══ Çıkarılan Bilgiler
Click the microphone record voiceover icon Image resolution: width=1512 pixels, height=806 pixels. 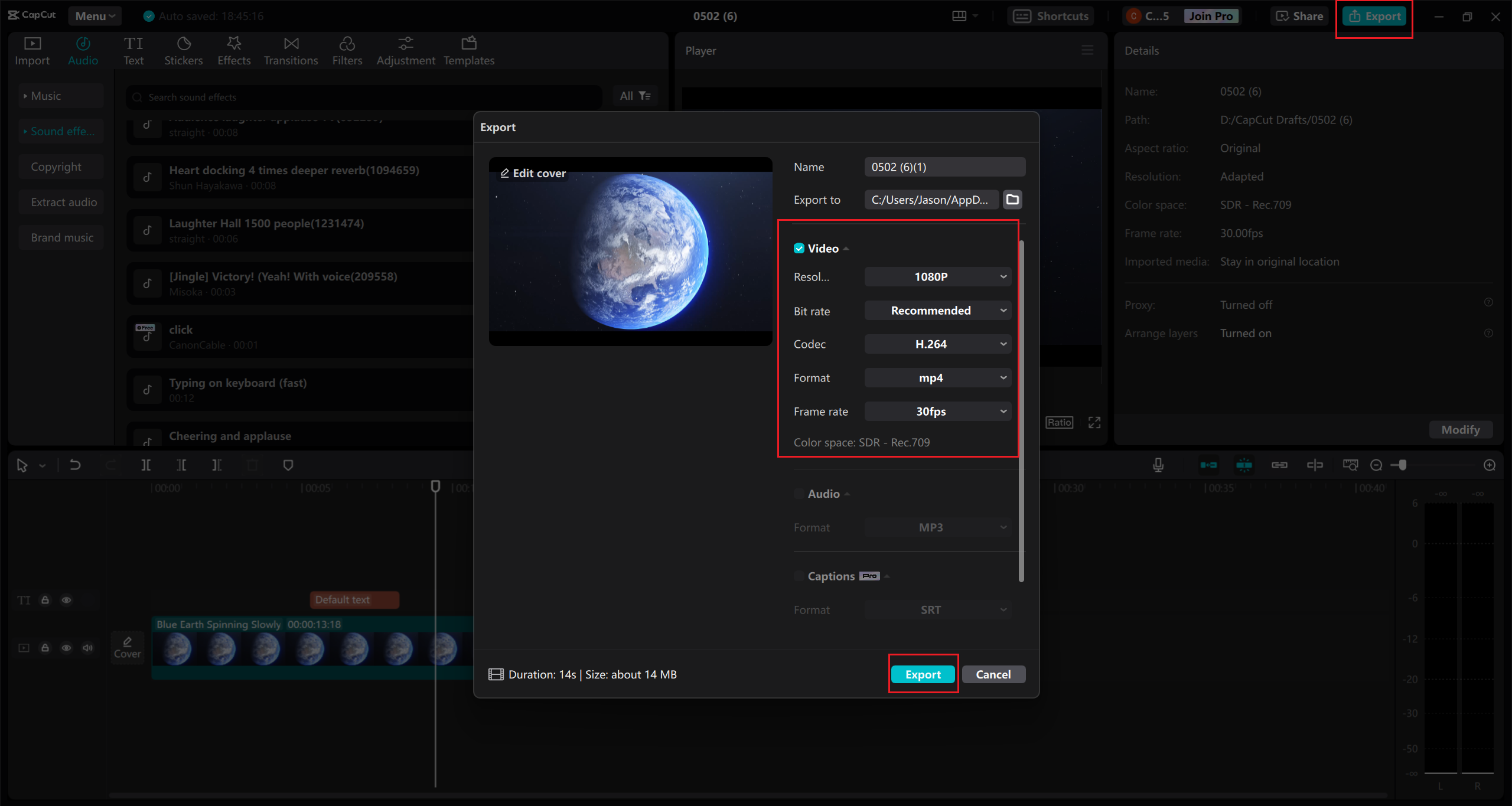click(1158, 465)
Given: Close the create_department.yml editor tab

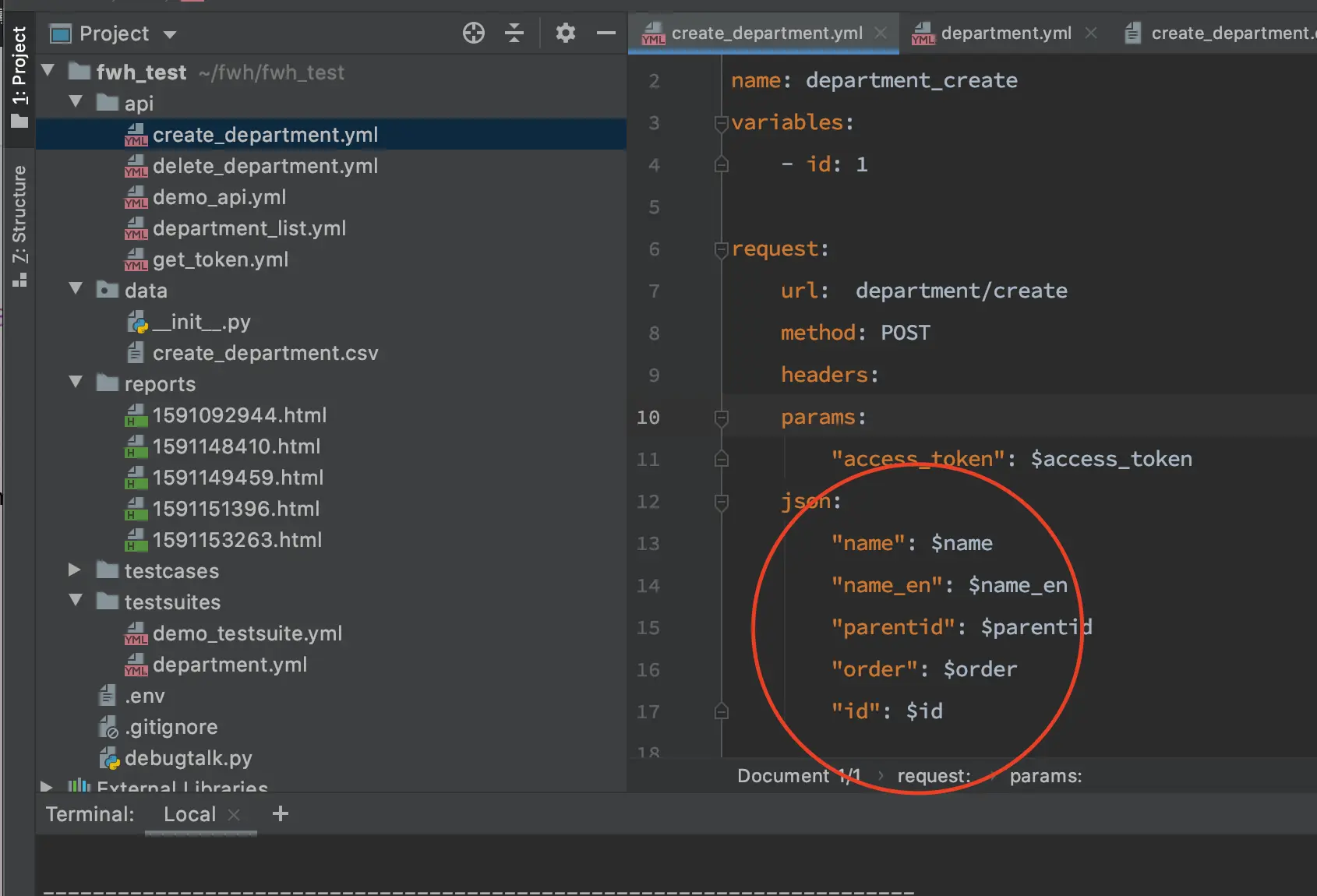Looking at the screenshot, I should pyautogui.click(x=881, y=33).
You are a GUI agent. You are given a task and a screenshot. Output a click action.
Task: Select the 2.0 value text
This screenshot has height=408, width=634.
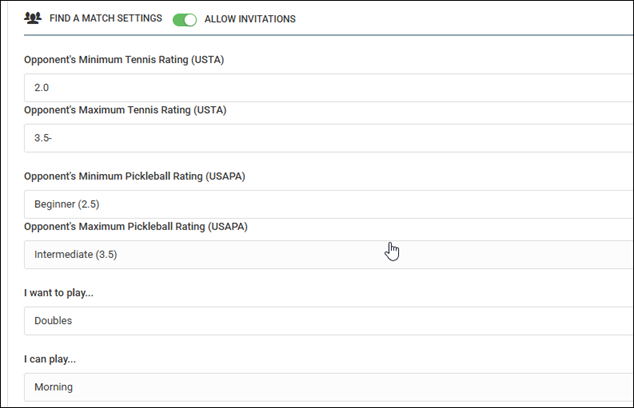coord(42,87)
════
- Yapılacak İş
"You are a GUI" ifadesinin geçtiği satırdan öğelerin sonuna kadar, her iki uç da dahil olmak üzere satırları hiçbir değişiklik yapmadan yeniden yazar mısın? Resimleri yanıta koyma.

- Alıştırma Çıktısı
You are a GUI agent. You are given a task and a screenshot. Output a click action.
Task: Select the 2.0 value text
This screenshot has height=408, width=634.
coord(42,87)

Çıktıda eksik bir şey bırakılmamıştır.